The Old Vic: In Camera
Ah, the joy of live performance! Well, not exactly live, perhaps, but through a single camera focus the Old Vic’s In Camera series is effectively bringing culture-starved audiences as close to that much-missed experience as is humanly possible.
As the Zoom technology ticks towards zero, one has a distinct sense of being part of a large and expectant virtual audience. Normal conventions are observed: the front-of-house announcements, the bell ringing for five, three and one minute, the murmur of the assembled crowd, dying abruptly in that magical moment when the silent spell descends.

The theatre’s latest offering is Faith Healer, Brian Friel’s monumental quartet of monologues swirling around the dubious career of Francis Hardy, a charismatic peripatetic healer and the two hapless individuals who share his life.
Who could forget Donal McCann’s fulminating incarnation of a character of which, in the Abbey’s 1980 production (and subsequent 1990 revival), he took total ownership. McCann once admitted that acting was something he could do but that it frightened him because he was very good at it. He thought that Faith Healer would put ‘the tin hat’ on him because, standing on stage delivering Friel’s lines night after night, it became part of him. He came to feel and understand profoundly what the play meant. Indeed, Friel himself declared that hearing the play through McCann’s voice had clarified certain sections of it for him.
Even in these stripped-back, unnatural conditions, Michael Sheen’s will endure as one of the finest performances of this challenging, disturbing role. It demands to come into a full production when normality returns.

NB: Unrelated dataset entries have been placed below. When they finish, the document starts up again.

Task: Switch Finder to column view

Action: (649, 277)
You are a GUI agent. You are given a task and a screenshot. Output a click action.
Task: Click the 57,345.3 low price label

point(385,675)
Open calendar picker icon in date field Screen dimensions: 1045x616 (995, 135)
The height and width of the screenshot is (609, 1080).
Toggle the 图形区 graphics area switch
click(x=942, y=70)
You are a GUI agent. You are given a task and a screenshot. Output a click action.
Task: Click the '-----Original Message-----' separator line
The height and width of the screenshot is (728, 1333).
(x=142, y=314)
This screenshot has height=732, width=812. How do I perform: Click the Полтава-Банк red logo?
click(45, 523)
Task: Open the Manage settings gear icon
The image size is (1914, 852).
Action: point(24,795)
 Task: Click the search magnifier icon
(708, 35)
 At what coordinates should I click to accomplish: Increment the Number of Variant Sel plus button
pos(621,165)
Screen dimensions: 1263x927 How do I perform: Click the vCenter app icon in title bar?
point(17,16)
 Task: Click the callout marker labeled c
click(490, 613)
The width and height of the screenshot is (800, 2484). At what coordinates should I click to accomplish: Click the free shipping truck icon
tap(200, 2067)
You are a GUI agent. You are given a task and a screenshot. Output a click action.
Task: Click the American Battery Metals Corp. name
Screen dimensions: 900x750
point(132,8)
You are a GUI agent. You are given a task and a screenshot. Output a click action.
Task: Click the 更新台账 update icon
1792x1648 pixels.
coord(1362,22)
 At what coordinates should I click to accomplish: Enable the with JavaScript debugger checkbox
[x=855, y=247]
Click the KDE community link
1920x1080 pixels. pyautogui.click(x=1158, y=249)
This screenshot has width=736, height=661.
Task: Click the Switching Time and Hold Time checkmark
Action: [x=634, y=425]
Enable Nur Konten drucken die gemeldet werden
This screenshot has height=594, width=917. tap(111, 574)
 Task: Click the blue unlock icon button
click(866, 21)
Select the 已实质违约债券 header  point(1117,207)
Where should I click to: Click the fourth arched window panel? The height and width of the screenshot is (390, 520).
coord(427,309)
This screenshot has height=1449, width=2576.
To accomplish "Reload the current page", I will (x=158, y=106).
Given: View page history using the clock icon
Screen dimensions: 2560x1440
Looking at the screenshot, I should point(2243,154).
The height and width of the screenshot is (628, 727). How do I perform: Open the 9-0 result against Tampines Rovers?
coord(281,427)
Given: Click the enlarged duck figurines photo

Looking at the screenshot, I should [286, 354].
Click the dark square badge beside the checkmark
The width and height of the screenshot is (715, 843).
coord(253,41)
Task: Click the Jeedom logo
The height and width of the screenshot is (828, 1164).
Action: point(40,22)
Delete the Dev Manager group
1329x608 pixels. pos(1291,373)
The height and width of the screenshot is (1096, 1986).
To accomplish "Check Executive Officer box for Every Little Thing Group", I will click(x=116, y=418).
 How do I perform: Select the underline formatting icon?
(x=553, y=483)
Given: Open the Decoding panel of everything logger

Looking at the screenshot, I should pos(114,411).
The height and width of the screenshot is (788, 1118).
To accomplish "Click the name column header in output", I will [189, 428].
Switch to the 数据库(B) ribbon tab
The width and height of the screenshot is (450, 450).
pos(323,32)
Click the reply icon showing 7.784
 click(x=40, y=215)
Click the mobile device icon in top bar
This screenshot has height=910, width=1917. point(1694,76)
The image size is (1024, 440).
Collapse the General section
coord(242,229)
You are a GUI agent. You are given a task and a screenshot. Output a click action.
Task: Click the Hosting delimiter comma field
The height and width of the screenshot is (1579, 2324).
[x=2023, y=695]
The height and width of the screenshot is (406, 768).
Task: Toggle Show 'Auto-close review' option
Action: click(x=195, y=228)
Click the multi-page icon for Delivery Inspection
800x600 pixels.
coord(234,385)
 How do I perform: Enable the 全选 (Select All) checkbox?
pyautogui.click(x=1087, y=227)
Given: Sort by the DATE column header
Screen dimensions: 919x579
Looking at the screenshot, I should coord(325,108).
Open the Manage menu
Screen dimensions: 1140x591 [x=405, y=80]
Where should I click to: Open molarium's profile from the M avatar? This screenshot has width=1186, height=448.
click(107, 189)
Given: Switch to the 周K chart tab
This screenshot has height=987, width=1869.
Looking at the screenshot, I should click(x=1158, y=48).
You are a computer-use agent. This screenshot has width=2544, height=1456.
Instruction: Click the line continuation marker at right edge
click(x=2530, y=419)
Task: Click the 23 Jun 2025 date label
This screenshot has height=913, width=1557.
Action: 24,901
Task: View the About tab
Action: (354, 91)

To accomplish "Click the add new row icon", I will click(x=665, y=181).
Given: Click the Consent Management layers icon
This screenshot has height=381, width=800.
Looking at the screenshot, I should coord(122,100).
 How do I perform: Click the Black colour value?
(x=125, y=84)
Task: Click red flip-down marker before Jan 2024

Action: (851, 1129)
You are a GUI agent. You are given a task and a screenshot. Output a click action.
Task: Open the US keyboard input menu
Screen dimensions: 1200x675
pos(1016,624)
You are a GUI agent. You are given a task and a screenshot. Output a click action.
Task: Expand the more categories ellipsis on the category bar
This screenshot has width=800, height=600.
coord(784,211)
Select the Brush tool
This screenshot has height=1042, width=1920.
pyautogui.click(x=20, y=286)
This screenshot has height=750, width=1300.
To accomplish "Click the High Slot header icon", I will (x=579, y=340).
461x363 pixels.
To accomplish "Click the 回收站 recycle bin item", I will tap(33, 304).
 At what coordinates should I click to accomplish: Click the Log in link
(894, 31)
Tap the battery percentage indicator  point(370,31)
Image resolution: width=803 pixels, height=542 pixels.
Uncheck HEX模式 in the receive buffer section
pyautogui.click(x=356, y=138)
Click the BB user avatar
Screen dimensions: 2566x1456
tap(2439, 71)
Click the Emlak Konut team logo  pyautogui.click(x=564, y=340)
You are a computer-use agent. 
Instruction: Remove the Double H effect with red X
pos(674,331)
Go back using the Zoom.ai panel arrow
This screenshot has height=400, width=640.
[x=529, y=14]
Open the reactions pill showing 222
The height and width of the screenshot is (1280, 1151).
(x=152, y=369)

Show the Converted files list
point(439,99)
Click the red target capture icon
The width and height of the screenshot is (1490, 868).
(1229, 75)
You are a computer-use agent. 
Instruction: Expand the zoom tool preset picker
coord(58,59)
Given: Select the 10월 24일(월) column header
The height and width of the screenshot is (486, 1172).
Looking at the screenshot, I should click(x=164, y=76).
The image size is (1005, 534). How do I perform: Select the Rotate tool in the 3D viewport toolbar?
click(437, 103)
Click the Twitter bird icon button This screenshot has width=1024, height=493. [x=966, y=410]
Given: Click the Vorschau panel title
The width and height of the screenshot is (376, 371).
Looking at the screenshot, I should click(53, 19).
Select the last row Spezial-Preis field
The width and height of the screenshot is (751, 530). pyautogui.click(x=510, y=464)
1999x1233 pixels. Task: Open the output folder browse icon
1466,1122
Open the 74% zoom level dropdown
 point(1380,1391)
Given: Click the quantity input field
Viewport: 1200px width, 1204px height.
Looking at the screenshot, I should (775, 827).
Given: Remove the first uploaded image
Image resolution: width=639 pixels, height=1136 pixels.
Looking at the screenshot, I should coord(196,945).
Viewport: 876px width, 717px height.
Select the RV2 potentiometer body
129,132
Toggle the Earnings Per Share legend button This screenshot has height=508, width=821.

With his long, curly hair slicked back, his greying beard bristling, an exaggerated swagger and a knowing twinkle in his eye, Sheen fully lives up to The Fantastic Francis Hardy billing on his grubby publicity poster. He is a conman, a dissembler, who, of his own admission, does what he does simply because he can.
The ‘fantastic’ superlative is the invention of his devoted manager Teddy (David Threlfall), an old school show-biz promoter who lives for and through his stable of bizarre, small-time performers, whether Rob Roy the piping whippet or the pitiful Miss Mulatto and her pigeons. In Francis Hardy he is in no doubt that he has struck gold.
Friel is the master of creating recurring dramatic motifs, which endow each play with a distinctive identity: the split personality of Gar O’Donnell in Philadelphia, Here I Come!, the dance metaphor of Dancing at Lughnasa, the bilingual dialogue of Translations. Here it is the repeated recitation of the small, dying towns of Wales and Scotland, where Hardy has shamelessly plied his dangerous trade.
Sheen unleashes on them the full welly of his native Welsh musicality, rolling through every vowel and consonant: Llanblethian, Llanfyllin, Cwmllynfell, Aberaeron, Aberdaron. He is sure-footed, eloquent and boastful, revelling in the lives he has invaded before stumbling slightly over the mention of the Scottish town of Kinlochbervie, scene of a terrible personal tragedy.
Indira Varma’s quiet, beautifully understated intervention as his wife Grace begins to fill in the gaps in Hardy’s mendacious biographical jigsaw. The daughter of an Irish judge, who uses words like ‘mountebank’ and ‘chicanery’ when speaking of his son-in-law, Varma’s Grace is damaged and fragile, voluntarily in thrall to a man who has mistreated and exploited her and yet who has given her some of the happiest times of her life.

In contrast with Varma’s stillness, the cogs are turning at full throttle in Threlfall’s actorly Teddy, reliant on a bottle of booze to help him relive the memories and emotions, which will forever haunt him. He is at his most engaging, when he quaveringly reveals the truth of Grace’s fate, the tender feelings he has harboured for her, the magnificence of Frank’s Llanblethian performance and the drunken night with the wedding guests in Ballybeg (Friel’s fictional Donegal home place), when the faith healer succumbs to his own myth.
Rarely has the play resounded with such power as in the final monologue, when the jigsaw is completed. The precision timing and uncompromising truthfulness of Sheen’s interpretation take the dénouement into terrifying, unearthly territory. As the threatening character of the crippled McGarvey lurks in the darkness, he knows what is to come yet is powerless to evade it. He yearns to confront it. He welcomes it. He leaves us with a triumphant declaration, “I was renouncing chance”.